** Opening Records supplied block **
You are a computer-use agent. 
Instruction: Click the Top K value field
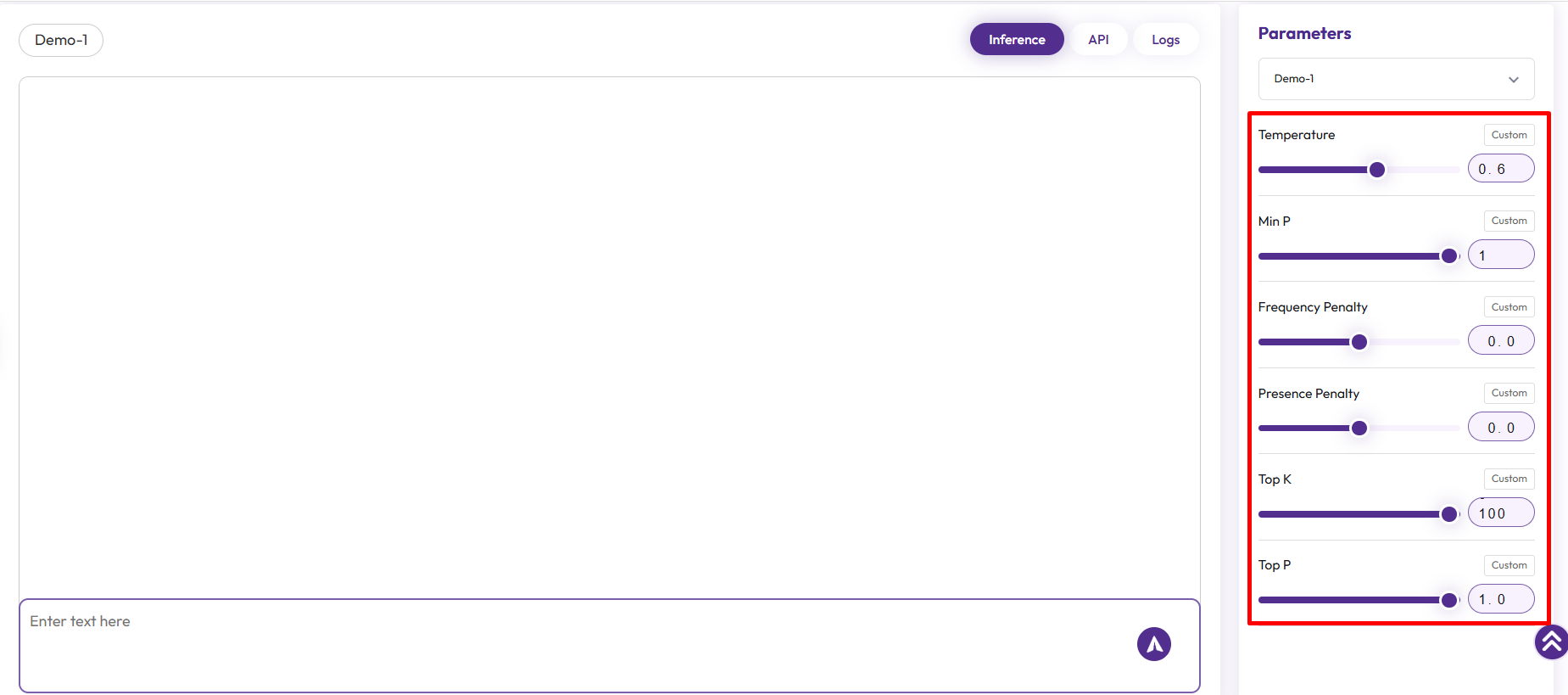pyautogui.click(x=1500, y=513)
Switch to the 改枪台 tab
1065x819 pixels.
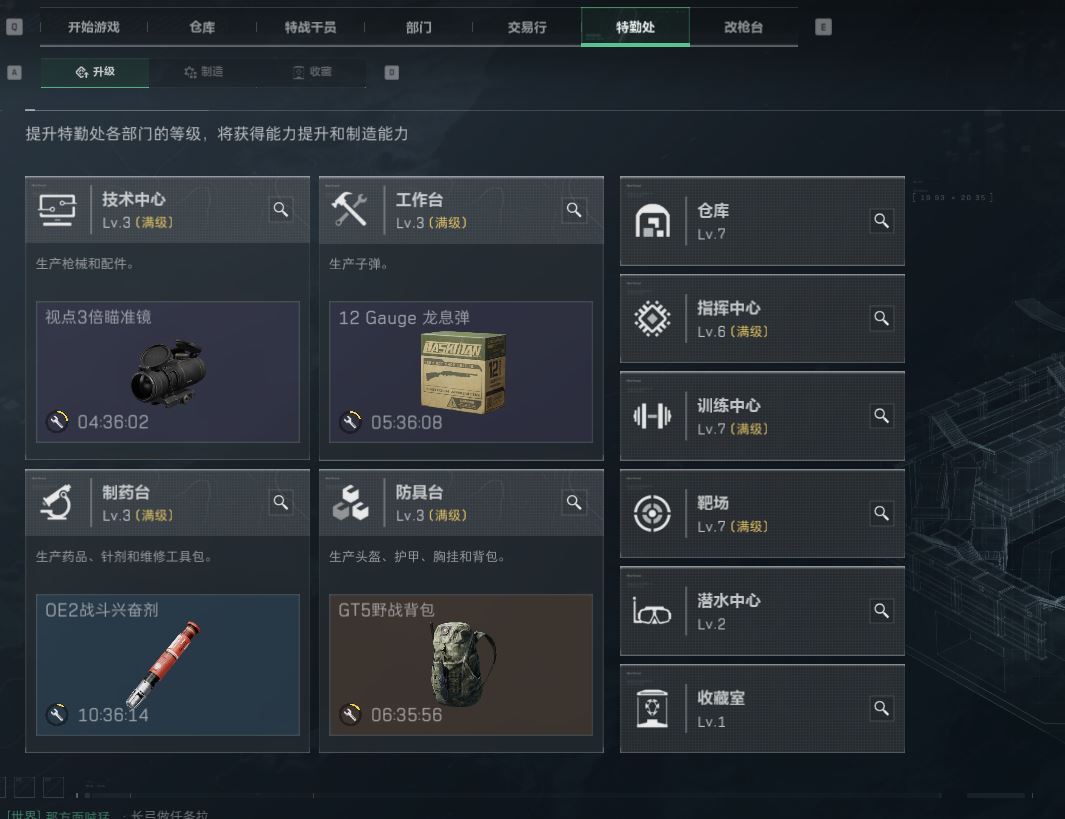pyautogui.click(x=743, y=27)
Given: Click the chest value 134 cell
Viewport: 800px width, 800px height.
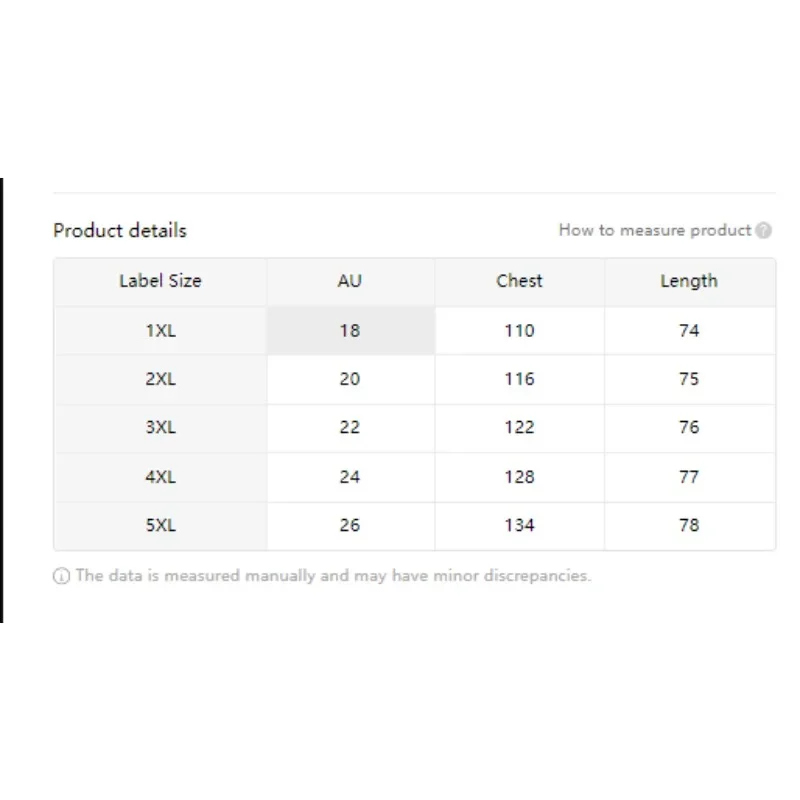Looking at the screenshot, I should pyautogui.click(x=519, y=526).
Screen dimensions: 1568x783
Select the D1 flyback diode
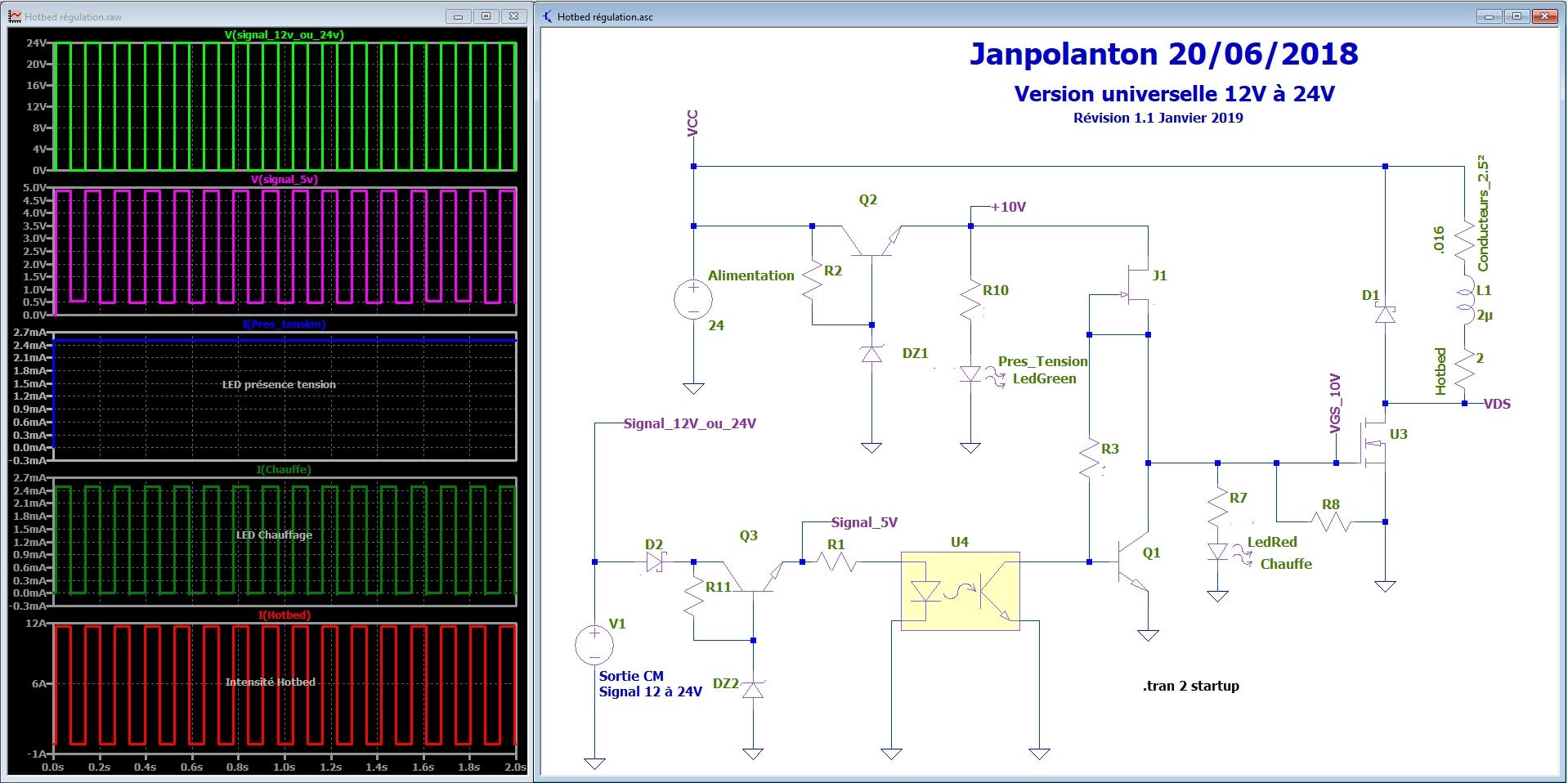(x=1385, y=315)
** Closing Records supplied block **
**Brief**
From the entries above, write out every line without a single change, skipping the images.

**Solution to this problem**
You are a computer-use agent. 
Instruction: Click the Top K value field
pyautogui.click(x=1500, y=513)
Switch to the 改枪台 tab
1065x819 pixels.
pyautogui.click(x=743, y=27)
Given: Click the chest value 134 cell
Viewport: 800px width, 800px height.
Looking at the screenshot, I should pyautogui.click(x=519, y=526).
Screen dimensions: 1568x783
Select the D1 flyback diode
(x=1385, y=315)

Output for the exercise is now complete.